Detroit-based GM, surviving on U.S. loans, is reorganizing to avert a potential June 1 bankruptcy. Magna, the car-parts maker based in Aurora, Ontario, is making a joint bid with Sberbank and Gaz, Reinholz said. Sberbank is Russia’s biggest lender, while Gaz is country’s second-biggest carmaker and is controlled by billionaire Oleg Deripaska.
Magna is seeking a minority stake in Opel of no more than 25 percent, a German government official said April 28. Magna confirmed in a statement yesterday that it’s in talks with Germany’s government and GM, without mentioning any possible linkup with Russian investors.

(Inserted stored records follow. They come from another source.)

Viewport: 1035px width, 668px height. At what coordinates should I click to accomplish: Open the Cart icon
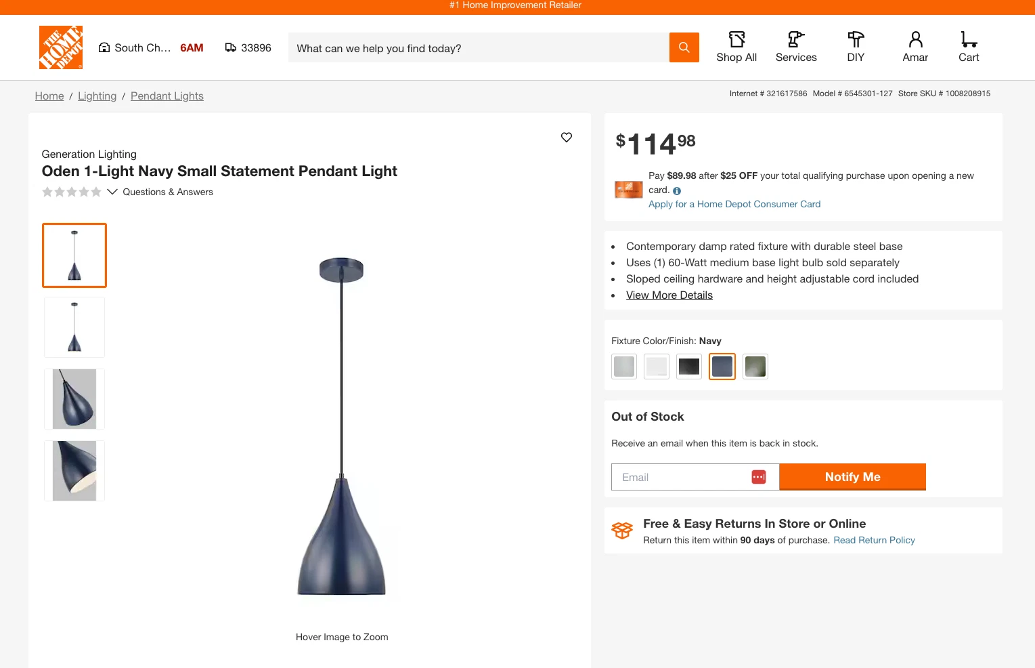click(x=969, y=47)
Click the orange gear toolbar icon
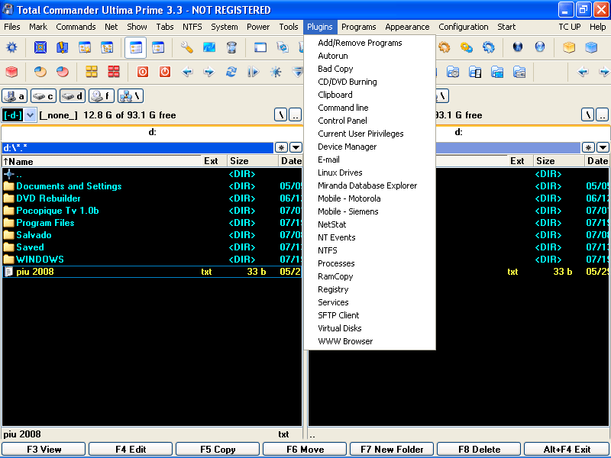Screen dimensions: 611x458 click(445, 47)
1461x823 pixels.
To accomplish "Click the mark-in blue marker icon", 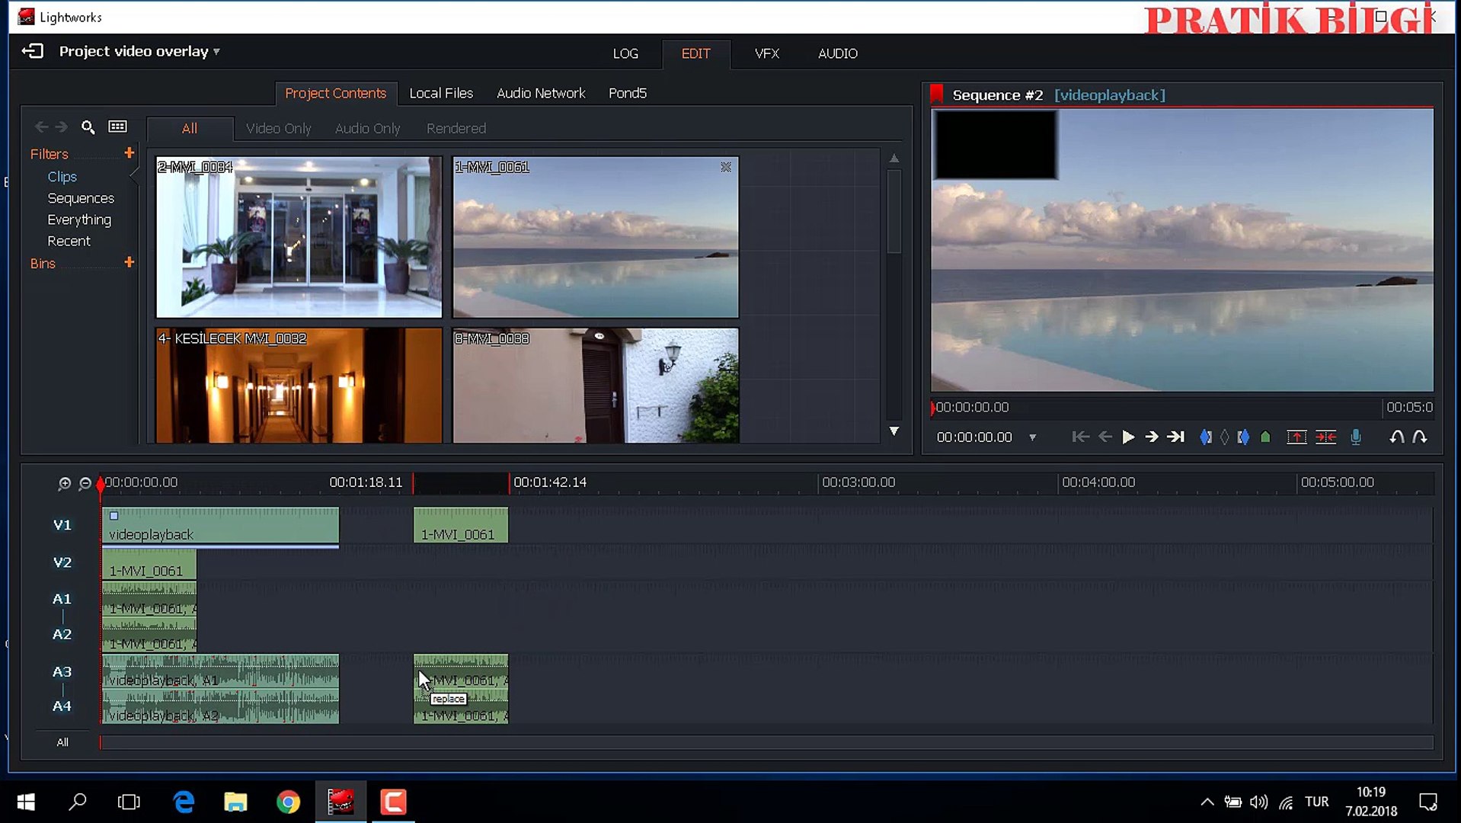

While GM, the largest U.S. automaker, hasn’t yet selected a frontrunner, a tie-up with Fiat may offer the best strategic solution in terms of sharing platforms, technology and management, a person familiar with the discussions has said.
Fiat, based in Turin, Italy, last week reached an agreement to acquire a stake in Chrysler. A combination of Fiat, Chrysler and GM’s European operations would generate 80 billion euros ($107 billion) in annual revenue, Fiat’s board said in a May 3 statement. Fiat CEO Sergio Marchionne wants to overtake Volkswagen as Europe’s biggest carmaker, according to Guttenberg, who oversees the Opel talks for Germany.
Seeking to defuse German union opposition, Marchionne promised he won’t transfer any of Fiat’s 6.6 billion euros in net debt to Opel, said Guttenberg. Opel, which sells under the Vauxhall brand in the U.K., employs about 55,000 workers across Europe.
Employee opposition to Fiat softening
Klaus Franz, the chief of Opel’s works council who said April 28 that workers were "open to working with Magna, but not with Fiat," has also softened opposition. Speaking at Opel’s Eisenach factory on Monday, Franz said that all bids would be reviewed for risks to Opel and that workers "aren’t hostile" toward Fiat.
Employees have a say in the process as GM’s rescue plan for the European unit calls for workers to make $1.2 billion in concessions.
Marchionne will be in New York, Detroit and Washington this week for negotiations on the Chrysler partnership, a Fiat spokesman said yesterday. According to Fiat’s plan, a fourth Opel assembly factory, in Kaiserslautern in the state of Rhineland-Palatinate, may be "negatively affected," Guttenberg said on Monday.
The new company, which may be called Fiat/Opel, would create synergies of 1 billion euros a year, the Financial Times reported on Monday, citing Marchionne.